[OC/FF] BitV: How Humans Make Peace

This is set in /u/DrunkRobot97's Builders in the Void universe, used with permission. The first two paragraphs come from Inner Demons


All the advanced species in the Galaxy can be divided into two groups. One side believes that war, solving disputes with massive organized violence, is abhorrent and must be avoided at all costs, yet still see it necessary for self-defense. The other side believes war is a basic fact of existence, a way of life that one must master if to remain powerful.

Ever since Contact with the humans, everyone has been trying to decide which camp humanity belongs to. On one hand, they've built and maintained a Navy that punches above their weight several times over, and those who serve in the armed forces are, on the whole, respected by their society. On the other hand, not once in their history since Contact have they supported war to solve a political issue, and on a personal level they're so damn friendly.

And then there was the Albarius incident...

Albarius was (and is) a white dwarf star, with one surviving planet in a very close orbit and a planetary nebula full of asteroids with rare and valuable isotopes. Mining those asteroids made the place worth settling, but the only place to settle was that one planet, and even the most extreme thermophiles could only live on the poles. The Frenelli and Squalongae, two of the most thermophilic races in the galaxy, set up shop.

They didn't conflict over the isotopes. There were plenty of those. But they did run into trouble over living space. There just wasn't enough. Arbitration failed, and they started threatening war.

Which is when the Humans stepped in. They proposed a three-part compromise. The Frenelli would take the north pole. The Squalongae the south. And the Humans would construct an O'Neil cylinder at a reasonable solar orbit and provide free luxury housing to those who didn't fit at the poles.

Now, neither the Frenelli nor the Squalongae liked the thought of living in space, but they were currently living on a barely-habitable planet. And these were people who worked in space, so they were a little inured to it. And they got to trade expensive, cramped, spartan housing for free, spacious luxury housing. Everyone knew that when humans said "luxury", they meant it. The fact that the humans making the proposal lived in O'Neil cylinders themselves was a pretty strong endorsement too.

Long story short: when the governments surveyed the settlers, enough said they would move. So the treaty was signed.

It left a lot of observers wondering why. Even by human standards, an O'Neil cylinder is a massive undertaking. The humans said that it cost less than the disruption of trade a war would cause, but they refused to show the numbers. Independent economists disagreed.

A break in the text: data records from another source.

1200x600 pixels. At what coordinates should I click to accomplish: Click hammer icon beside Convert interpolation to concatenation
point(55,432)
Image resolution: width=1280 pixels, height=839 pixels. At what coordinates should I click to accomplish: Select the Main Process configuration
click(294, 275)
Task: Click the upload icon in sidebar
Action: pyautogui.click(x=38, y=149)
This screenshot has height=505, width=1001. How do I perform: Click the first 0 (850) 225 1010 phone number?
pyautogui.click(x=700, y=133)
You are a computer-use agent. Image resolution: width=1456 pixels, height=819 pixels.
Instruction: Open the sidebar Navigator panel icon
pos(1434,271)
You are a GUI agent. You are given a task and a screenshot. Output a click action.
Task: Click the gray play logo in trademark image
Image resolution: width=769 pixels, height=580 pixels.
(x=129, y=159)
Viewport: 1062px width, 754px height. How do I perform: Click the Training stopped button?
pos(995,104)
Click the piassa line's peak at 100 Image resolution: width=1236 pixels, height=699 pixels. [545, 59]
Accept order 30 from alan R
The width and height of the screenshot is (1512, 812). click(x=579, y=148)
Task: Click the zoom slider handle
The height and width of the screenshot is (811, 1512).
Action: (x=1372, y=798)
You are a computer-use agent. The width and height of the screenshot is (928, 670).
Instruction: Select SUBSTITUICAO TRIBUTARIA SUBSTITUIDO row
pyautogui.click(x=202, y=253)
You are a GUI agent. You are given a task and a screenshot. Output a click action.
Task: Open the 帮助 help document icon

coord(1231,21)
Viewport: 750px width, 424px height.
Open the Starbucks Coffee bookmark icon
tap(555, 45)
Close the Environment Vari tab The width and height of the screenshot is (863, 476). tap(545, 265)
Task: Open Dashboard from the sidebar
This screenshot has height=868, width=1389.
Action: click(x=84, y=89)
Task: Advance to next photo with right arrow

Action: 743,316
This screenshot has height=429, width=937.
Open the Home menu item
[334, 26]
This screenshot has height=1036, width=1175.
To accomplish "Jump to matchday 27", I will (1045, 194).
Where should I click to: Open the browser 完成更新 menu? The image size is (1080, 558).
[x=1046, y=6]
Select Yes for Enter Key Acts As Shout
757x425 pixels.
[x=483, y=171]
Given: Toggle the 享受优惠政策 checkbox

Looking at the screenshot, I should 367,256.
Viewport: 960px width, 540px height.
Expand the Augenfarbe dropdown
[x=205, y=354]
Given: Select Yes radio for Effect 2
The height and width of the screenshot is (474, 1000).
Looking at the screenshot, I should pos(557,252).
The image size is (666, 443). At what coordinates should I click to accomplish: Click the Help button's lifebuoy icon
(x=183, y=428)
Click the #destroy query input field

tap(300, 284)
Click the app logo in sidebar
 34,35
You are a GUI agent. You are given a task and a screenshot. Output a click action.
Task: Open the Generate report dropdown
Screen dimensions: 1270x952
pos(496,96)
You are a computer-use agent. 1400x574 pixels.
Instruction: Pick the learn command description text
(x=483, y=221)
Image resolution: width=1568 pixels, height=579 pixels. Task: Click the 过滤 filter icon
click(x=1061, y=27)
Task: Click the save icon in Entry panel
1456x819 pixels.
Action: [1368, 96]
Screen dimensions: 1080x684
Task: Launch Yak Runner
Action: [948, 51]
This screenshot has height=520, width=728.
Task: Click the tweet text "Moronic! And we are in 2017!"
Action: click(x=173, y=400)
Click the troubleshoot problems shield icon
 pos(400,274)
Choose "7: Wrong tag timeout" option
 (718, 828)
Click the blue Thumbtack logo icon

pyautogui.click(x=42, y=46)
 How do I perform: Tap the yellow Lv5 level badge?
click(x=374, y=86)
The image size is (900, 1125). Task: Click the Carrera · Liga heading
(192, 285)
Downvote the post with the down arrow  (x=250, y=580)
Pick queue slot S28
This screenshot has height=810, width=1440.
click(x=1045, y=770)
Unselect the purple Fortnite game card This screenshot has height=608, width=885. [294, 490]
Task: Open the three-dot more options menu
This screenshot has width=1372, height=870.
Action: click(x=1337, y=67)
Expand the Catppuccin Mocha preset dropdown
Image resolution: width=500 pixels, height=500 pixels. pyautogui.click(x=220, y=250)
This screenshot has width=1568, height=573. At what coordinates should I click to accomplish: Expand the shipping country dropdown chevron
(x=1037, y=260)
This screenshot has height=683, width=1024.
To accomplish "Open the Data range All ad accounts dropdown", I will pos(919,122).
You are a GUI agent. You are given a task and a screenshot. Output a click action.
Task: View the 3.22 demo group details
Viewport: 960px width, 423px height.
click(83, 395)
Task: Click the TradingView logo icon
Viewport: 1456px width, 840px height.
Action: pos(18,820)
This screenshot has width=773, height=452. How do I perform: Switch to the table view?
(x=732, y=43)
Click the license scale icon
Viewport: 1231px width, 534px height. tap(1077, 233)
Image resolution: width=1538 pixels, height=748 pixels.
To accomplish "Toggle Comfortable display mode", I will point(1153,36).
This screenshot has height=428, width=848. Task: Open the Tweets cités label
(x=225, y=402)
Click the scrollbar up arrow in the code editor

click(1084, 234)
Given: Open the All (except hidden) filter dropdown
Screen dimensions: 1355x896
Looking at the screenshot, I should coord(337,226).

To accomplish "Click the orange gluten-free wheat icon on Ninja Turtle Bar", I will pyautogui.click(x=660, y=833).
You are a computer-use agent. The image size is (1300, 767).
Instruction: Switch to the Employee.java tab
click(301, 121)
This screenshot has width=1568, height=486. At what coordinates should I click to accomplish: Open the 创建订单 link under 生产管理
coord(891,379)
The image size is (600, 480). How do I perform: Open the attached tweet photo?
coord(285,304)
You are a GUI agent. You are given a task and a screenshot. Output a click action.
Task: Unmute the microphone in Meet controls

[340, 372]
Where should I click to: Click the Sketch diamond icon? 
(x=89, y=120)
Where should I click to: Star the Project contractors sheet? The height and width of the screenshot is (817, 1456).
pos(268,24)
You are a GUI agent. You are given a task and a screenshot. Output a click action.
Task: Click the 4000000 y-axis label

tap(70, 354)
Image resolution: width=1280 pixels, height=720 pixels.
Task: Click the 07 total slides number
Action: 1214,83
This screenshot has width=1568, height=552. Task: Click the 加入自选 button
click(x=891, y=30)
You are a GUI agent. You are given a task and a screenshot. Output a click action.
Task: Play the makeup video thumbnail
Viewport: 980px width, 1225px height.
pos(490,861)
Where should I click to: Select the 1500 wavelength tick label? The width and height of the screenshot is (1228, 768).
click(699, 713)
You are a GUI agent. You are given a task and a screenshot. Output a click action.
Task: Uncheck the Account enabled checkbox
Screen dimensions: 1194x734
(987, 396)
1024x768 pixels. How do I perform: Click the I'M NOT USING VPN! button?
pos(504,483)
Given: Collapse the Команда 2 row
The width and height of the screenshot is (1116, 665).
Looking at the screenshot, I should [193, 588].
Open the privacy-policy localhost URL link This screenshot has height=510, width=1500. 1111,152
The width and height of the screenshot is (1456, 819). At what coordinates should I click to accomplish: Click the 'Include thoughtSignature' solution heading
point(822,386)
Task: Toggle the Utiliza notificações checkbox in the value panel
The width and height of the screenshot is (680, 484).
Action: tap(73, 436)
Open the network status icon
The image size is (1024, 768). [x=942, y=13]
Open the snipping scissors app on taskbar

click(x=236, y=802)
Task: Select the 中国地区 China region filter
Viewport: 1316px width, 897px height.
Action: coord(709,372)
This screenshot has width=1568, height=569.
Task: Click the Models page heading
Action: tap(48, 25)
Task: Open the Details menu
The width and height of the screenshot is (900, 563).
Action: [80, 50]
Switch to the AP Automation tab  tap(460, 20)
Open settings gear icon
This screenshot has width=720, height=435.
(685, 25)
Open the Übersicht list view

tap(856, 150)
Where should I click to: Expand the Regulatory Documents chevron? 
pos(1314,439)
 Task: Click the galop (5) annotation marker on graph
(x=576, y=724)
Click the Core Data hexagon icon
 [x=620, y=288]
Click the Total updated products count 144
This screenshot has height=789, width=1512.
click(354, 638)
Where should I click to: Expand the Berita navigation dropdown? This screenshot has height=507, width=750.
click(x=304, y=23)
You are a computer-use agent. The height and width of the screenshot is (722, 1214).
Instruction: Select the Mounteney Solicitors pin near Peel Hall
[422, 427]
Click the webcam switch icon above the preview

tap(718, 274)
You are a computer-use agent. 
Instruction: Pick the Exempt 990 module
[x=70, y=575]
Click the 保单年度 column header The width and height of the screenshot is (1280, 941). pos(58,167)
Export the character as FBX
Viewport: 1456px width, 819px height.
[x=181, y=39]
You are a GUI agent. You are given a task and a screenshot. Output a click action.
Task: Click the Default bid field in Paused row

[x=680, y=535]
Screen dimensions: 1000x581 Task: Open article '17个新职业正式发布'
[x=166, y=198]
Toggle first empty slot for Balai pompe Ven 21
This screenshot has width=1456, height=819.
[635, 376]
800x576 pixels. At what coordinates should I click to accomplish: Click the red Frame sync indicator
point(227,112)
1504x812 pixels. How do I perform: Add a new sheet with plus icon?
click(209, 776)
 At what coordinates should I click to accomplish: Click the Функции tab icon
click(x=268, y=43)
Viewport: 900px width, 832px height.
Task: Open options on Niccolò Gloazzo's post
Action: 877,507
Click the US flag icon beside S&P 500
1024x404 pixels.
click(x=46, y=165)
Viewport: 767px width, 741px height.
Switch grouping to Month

Did humanity have some really important use for those isotopes they didn't want us to know about? If so, they'd done an amazing job concealing their purchases. Were they looking for political capital? Not very efficiently. Were they so horrified at the thought of war that they'd do anything to stop it, and didn't want it known lest they become targets of extortion? Didn't really fit.

Maybe they knew something we didn't.

Well, the cylinder was finished on schedule (a small miracle in itself), and it was a thing of beauty. The internal architects must have visited the Frenelli and Squalongae homeworlds to get such a good sense of how they lived. There were Frenelli clamber-webs interspersed with Squalongae watercourses. There were public sculpture gardens out of humanity's own traditions. In deference to the general discomfort with space, there were no public external windows and there was a central luminous sky-bar to make it look more like a planet. Settlers moved in and were happy.

And then we found out what the humans knew that we didn't.

Housing was free: a diplomatic gift and a princely one. Commercial real estate in the cylinder was for rent to the highest bidder. Commercial real estate facing a market that was rich in accumulated hazard pay, and free to spend what would have been the rent money on luxuries. Commercial real estate light years from the nearest competition. Outside of major cities, this was the most valuable commercial real estate in the galaxy.

The humans made back their investment in under ten standard years.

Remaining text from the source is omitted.